Cardinality change-based early detection of large-scale cyber-attacks

Cyber-attacks are happening every day, with a variety of behaviors and objects. For example, email spammers may compromise computers to sign-up millions of email accounts for sending spam emails; during worm spreading, each infected host may try to connect to many hosts to further spread the worm, etc. However, many such large-scale and often distributed cyber-attacks share a common characteristic that the activities involved in them result in changes in the cardinality of attack traffic. Examples include: the cardinality of the accounts signed up by a compromised host often increases in spam email delivery scenarios, and the cardinality of the connections made from a host may increase in worm spreading scenarios.
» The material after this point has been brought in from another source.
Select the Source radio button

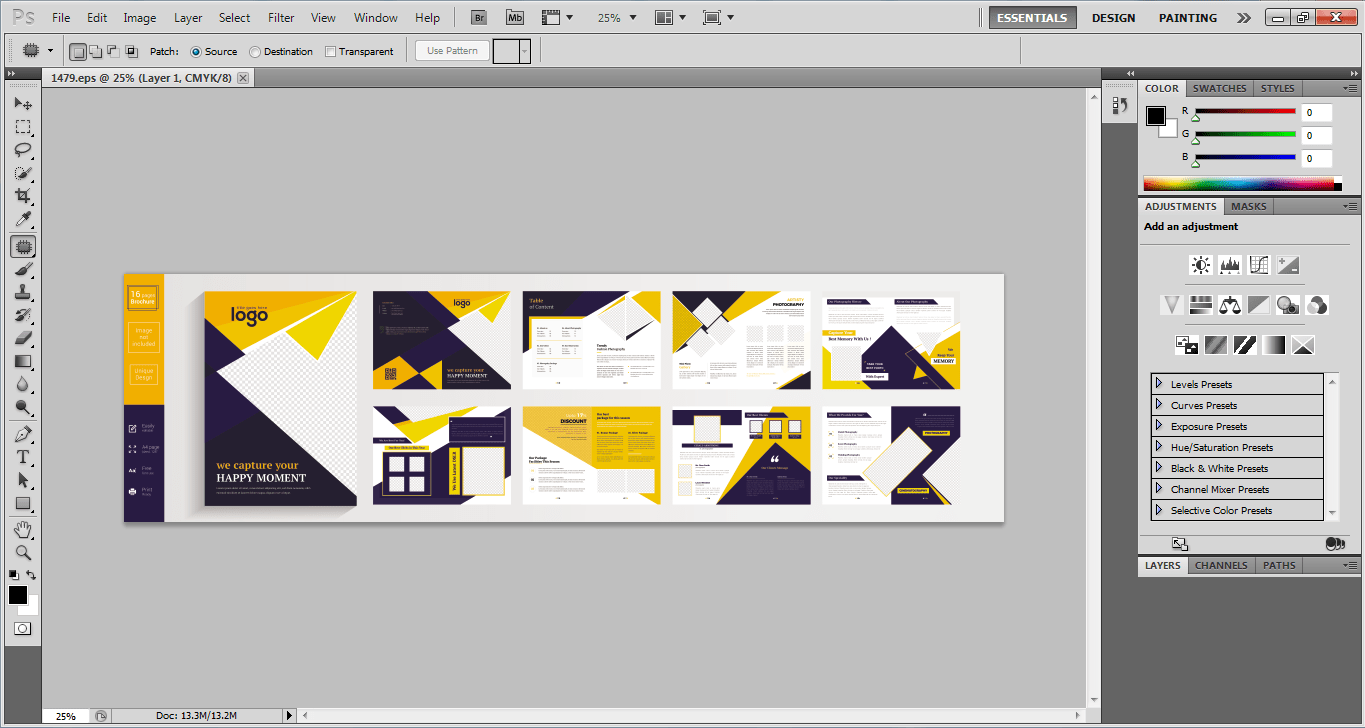coord(196,52)
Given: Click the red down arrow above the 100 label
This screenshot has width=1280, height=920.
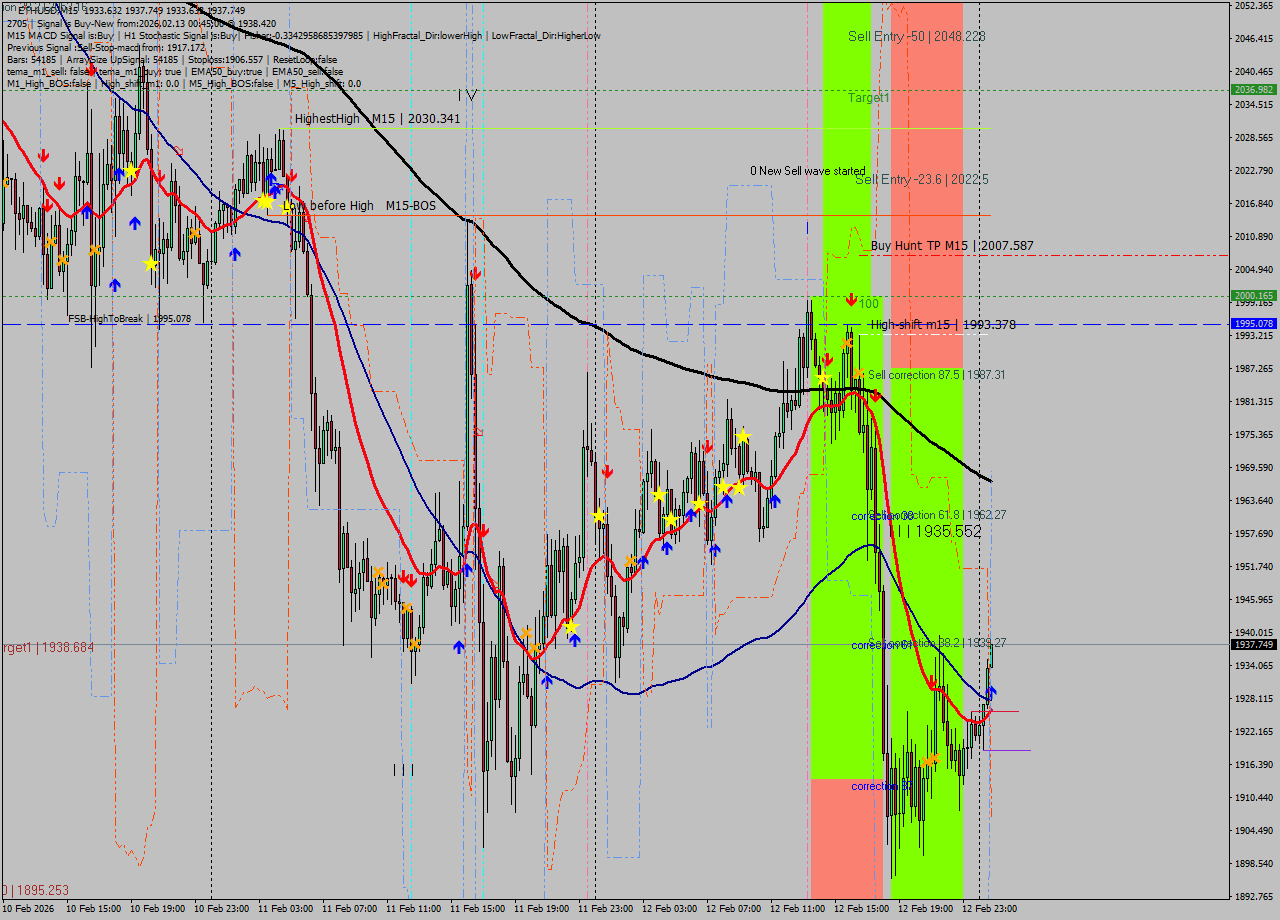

In this paper, we focus on changes in the cardinality of the network/attack traffic that may indicate on-going cyber-attacks. We formulate this problem as cardinality-based change point detection in distributed streams of attack traffic, and develop a nonparametric error-bounded scheme for it. Our scheme supports the capability of merging information collected from multiple monitoring points to detect large-scale attacks. Also, our scheme uses small space as well as constant processing time, which makes it applicable for spaceconstrained network or security systems. We have conducted experiments using both real-world traces and synthetic data. Experimental results and theoretical analysis show that our scheme can detect changes in the cardinality within given time and error bounds. We expect the solutions of this work will be deployed as a building block in network and security monitoring systems to detect large distributed cyber attacks.